** SUPPLIED RECORDS follows **
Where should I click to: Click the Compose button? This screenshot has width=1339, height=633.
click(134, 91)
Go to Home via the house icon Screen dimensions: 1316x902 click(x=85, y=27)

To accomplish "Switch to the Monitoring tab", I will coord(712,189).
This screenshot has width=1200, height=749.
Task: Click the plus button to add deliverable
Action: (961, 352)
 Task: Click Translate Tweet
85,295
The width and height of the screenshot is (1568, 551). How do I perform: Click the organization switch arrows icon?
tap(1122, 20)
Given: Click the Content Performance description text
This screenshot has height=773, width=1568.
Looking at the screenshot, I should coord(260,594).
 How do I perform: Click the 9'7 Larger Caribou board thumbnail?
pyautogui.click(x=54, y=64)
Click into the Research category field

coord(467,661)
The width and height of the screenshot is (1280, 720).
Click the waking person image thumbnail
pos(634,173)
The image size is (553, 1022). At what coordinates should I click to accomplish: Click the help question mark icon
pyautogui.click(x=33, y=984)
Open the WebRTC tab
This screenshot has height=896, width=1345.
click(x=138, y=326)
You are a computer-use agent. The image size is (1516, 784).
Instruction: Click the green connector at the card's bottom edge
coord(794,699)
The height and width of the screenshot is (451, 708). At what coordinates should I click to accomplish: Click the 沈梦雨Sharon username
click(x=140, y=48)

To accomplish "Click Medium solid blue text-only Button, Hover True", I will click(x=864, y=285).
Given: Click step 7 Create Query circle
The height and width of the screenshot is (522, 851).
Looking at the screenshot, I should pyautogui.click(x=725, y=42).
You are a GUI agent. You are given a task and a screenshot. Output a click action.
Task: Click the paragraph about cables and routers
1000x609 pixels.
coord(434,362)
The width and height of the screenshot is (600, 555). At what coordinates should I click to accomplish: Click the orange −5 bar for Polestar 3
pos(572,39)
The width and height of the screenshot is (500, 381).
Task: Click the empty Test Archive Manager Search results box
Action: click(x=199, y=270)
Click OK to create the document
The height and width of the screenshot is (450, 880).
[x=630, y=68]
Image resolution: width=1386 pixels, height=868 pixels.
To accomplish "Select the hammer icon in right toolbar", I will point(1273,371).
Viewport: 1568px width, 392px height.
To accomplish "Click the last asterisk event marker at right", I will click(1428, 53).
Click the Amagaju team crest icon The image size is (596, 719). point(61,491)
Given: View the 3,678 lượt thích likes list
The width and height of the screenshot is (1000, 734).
** End of SUPPLIED RECORDS **
> _TO DO_
Nothing is to be altered; retype each entry exactly.

> _RESPONSE_
Where should I click to: Click the Compose button? This screenshot has width=1339, height=633.
click(134, 91)
Go to Home via the house icon Screen dimensions: 1316x902 click(x=85, y=27)

To accomplish "Switch to the Monitoring tab", I will coord(712,189).
This screenshot has width=1200, height=749.
Task: Click the plus button to add deliverable
Action: (961, 352)
 Task: Click Translate Tweet
85,295
The width and height of the screenshot is (1568, 551). How do I perform: Click the organization switch arrows icon?
tap(1122, 20)
Given: Click the Content Performance description text
This screenshot has height=773, width=1568.
Looking at the screenshot, I should coord(260,594).
 How do I perform: Click the 9'7 Larger Caribou board thumbnail?
pyautogui.click(x=54, y=64)
Click into the Research category field

coord(467,661)
The width and height of the screenshot is (1280, 720).
Click the waking person image thumbnail
pos(634,173)
The image size is (553, 1022). At what coordinates should I click to accomplish: Click the help question mark icon
pyautogui.click(x=33, y=984)
Open the WebRTC tab
This screenshot has height=896, width=1345.
click(x=138, y=326)
You are a computer-use agent. The image size is (1516, 784).
Instruction: Click the green connector at the card's bottom edge
coord(794,699)
The height and width of the screenshot is (451, 708). At what coordinates should I click to accomplish: Click the 沈梦雨Sharon username
click(x=140, y=48)

To accomplish "Click Medium solid blue text-only Button, Hover True", I will click(x=864, y=285).
Given: Click step 7 Create Query circle
The height and width of the screenshot is (522, 851).
Looking at the screenshot, I should pyautogui.click(x=725, y=42).
You are a GUI agent. You are given a task and a screenshot. Output a click action.
Task: Click the paragraph about cables and routers
1000x609 pixels.
coord(434,362)
The width and height of the screenshot is (600, 555). At what coordinates should I click to accomplish: Click the orange −5 bar for Polestar 3
pos(572,39)
The width and height of the screenshot is (500, 381).
Task: Click the empty Test Archive Manager Search results box
Action: click(x=199, y=270)
Click OK to create the document
The height and width of the screenshot is (450, 880).
[x=630, y=68]
Image resolution: width=1386 pixels, height=868 pixels.
To accomplish "Select the hammer icon in right toolbar", I will point(1273,371).
Viewport: 1568px width, 392px height.
To accomplish "Click the last asterisk event marker at right", I will click(1428, 53).
Click the Amagaju team crest icon The image size is (596, 719). point(61,491)
Given: View the 3,678 lượt thích likes list
The width and height of the screenshot is (1000, 734).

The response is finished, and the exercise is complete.